● What is expected:
Set every entry down again exactly, omitting none.

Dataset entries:
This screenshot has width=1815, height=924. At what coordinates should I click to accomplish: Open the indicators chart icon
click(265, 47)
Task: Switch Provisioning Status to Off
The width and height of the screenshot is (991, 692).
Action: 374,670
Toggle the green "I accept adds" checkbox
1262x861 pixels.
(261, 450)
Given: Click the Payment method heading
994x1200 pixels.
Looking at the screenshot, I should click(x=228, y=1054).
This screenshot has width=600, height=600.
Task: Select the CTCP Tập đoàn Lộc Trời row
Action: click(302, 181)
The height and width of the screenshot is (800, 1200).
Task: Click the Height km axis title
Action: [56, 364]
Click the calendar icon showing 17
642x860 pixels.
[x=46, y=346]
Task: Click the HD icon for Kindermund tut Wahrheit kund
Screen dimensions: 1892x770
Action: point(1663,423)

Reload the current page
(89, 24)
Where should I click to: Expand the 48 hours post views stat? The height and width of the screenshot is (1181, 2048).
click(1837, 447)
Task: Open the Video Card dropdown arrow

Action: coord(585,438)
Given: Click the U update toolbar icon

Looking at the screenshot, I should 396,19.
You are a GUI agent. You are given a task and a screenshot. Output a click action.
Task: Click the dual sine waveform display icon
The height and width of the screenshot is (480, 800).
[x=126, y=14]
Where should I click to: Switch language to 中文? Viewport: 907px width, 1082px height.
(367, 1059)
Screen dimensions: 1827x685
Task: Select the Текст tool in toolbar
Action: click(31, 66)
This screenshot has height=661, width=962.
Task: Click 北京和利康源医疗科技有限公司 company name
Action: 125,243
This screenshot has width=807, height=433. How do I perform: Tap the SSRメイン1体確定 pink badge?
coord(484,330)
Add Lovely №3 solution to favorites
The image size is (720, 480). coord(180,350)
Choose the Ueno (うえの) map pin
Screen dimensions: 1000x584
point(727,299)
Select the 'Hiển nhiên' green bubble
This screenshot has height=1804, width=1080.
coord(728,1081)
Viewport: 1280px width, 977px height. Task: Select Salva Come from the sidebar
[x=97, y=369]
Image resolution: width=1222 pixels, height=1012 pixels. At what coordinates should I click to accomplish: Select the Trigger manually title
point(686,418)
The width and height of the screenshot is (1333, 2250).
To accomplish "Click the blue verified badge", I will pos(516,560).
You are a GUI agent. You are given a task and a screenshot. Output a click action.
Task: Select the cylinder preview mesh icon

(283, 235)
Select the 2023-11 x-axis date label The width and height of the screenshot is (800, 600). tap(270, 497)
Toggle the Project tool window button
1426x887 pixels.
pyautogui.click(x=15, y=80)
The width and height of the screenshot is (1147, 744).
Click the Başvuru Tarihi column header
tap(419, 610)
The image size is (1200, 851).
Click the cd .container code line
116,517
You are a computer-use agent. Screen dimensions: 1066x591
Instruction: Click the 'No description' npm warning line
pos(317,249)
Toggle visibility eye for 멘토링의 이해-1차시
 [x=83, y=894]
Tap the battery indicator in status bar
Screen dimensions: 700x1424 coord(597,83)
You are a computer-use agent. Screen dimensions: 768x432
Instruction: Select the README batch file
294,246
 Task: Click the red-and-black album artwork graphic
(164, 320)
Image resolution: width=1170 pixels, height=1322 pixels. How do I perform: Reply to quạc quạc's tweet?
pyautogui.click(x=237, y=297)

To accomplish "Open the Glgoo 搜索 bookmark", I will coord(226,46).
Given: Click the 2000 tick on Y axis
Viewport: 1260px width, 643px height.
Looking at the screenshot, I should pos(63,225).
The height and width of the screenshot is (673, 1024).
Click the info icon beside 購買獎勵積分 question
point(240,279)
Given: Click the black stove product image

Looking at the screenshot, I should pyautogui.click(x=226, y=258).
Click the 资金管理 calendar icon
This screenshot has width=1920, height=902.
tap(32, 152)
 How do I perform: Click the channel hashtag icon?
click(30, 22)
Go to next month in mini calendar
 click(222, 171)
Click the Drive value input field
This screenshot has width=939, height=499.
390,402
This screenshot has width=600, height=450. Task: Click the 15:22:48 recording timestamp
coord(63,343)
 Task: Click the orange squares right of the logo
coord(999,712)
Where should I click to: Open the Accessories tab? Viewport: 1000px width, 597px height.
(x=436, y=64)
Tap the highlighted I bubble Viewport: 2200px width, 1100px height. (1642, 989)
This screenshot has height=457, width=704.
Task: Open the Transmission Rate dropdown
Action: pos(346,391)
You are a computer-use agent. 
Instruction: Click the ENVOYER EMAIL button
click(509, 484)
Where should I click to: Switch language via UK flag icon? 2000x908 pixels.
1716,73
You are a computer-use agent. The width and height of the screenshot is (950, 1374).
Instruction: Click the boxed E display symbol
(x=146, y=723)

● Exercise output:
This screenshot has width=1815, height=924. At what coordinates should I click to accomplish: Open the indicators chart icon
click(265, 47)
Task: Switch Provisioning Status to Off
The width and height of the screenshot is (991, 692).
Action: 374,670
Toggle the green "I accept adds" checkbox
1262x861 pixels.
(261, 450)
Given: Click the Payment method heading
994x1200 pixels.
Looking at the screenshot, I should click(x=228, y=1054).
This screenshot has width=600, height=600.
Task: Select the CTCP Tập đoàn Lộc Trời row
Action: click(302, 181)
The height and width of the screenshot is (800, 1200).
Task: Click the Height km axis title
Action: [56, 364]
Click the calendar icon showing 17
642x860 pixels.
[x=46, y=346]
Task: Click the HD icon for Kindermund tut Wahrheit kund
Screen dimensions: 1892x770
Action: point(1663,423)

Reload the current page
(89, 24)
Where should I click to: Expand the 48 hours post views stat? The height and width of the screenshot is (1181, 2048).
click(1837, 447)
Task: Open the Video Card dropdown arrow

Action: coord(585,438)
Given: Click the U update toolbar icon

Looking at the screenshot, I should 396,19.
You are a GUI agent. You are given a task and a screenshot. Output a click action.
Task: Click the dual sine waveform display icon
The height and width of the screenshot is (480, 800).
[x=126, y=14]
Where should I click to: Switch language to 中文? Viewport: 907px width, 1082px height.
(367, 1059)
Screen dimensions: 1827x685
Task: Select the Текст tool in toolbar
Action: click(31, 66)
This screenshot has height=661, width=962.
Task: Click 北京和利康源医疗科技有限公司 company name
Action: 125,243
This screenshot has width=807, height=433. How do I perform: Tap the SSRメイン1体確定 pink badge?
coord(484,330)
Add Lovely №3 solution to favorites
The image size is (720, 480). coord(180,350)
Choose the Ueno (うえの) map pin
Screen dimensions: 1000x584
point(727,299)
Select the 'Hiển nhiên' green bubble
This screenshot has height=1804, width=1080.
coord(728,1081)
Viewport: 1280px width, 977px height. Task: Select Salva Come from the sidebar
[x=97, y=369]
Image resolution: width=1222 pixels, height=1012 pixels. At what coordinates should I click to accomplish: Select the Trigger manually title
point(686,418)
The width and height of the screenshot is (1333, 2250).
To accomplish "Click the blue verified badge", I will pos(516,560).
You are a GUI agent. You are given a task and a screenshot. Output a click action.
Task: Select the cylinder preview mesh icon

(283, 235)
Select the 2023-11 x-axis date label The width and height of the screenshot is (800, 600). tap(270, 497)
Toggle the Project tool window button
1426x887 pixels.
pyautogui.click(x=15, y=80)
The width and height of the screenshot is (1147, 744).
Click the Başvuru Tarihi column header
tap(419, 610)
The image size is (1200, 851).
Click the cd .container code line
116,517
You are a computer-use agent. Screen dimensions: 1066x591
Instruction: Click the 'No description' npm warning line
pos(317,249)
Toggle visibility eye for 멘토링의 이해-1차시
 [x=83, y=894]
Tap the battery indicator in status bar
Screen dimensions: 700x1424 coord(597,83)
You are a computer-use agent. Screen dimensions: 768x432
Instruction: Select the README batch file
294,246
 Task: Click the red-and-black album artwork graphic
(164, 320)
Image resolution: width=1170 pixels, height=1322 pixels. How do I perform: Reply to quạc quạc's tweet?
pyautogui.click(x=237, y=297)

To accomplish "Open the Glgoo 搜索 bookmark", I will coord(226,46).
Given: Click the 2000 tick on Y axis
Viewport: 1260px width, 643px height.
Looking at the screenshot, I should pos(63,225).
The height and width of the screenshot is (673, 1024).
Click the info icon beside 購買獎勵積分 question
point(240,279)
Given: Click the black stove product image

Looking at the screenshot, I should pyautogui.click(x=226, y=258).
Click the 资金管理 calendar icon
This screenshot has width=1920, height=902.
tap(32, 152)
 How do I perform: Click the channel hashtag icon?
click(30, 22)
Go to next month in mini calendar
 click(222, 171)
Click the Drive value input field
This screenshot has width=939, height=499.
390,402
This screenshot has width=600, height=450. Task: Click the 15:22:48 recording timestamp
coord(63,343)
 Task: Click the orange squares right of the logo
coord(999,712)
Where should I click to: Open the Accessories tab? Viewport: 1000px width, 597px height.
(x=436, y=64)
Tap the highlighted I bubble Viewport: 2200px width, 1100px height. (1642, 989)
This screenshot has height=457, width=704.
Task: Open the Transmission Rate dropdown
Action: pos(346,391)
You are a computer-use agent. 
Instruction: Click the ENVOYER EMAIL button
click(509, 484)
Where should I click to: Switch language via UK flag icon? 2000x908 pixels.
1716,73
You are a computer-use agent. The width and height of the screenshot is (950, 1374).
Instruction: Click the boxed E display symbol
(x=146, y=723)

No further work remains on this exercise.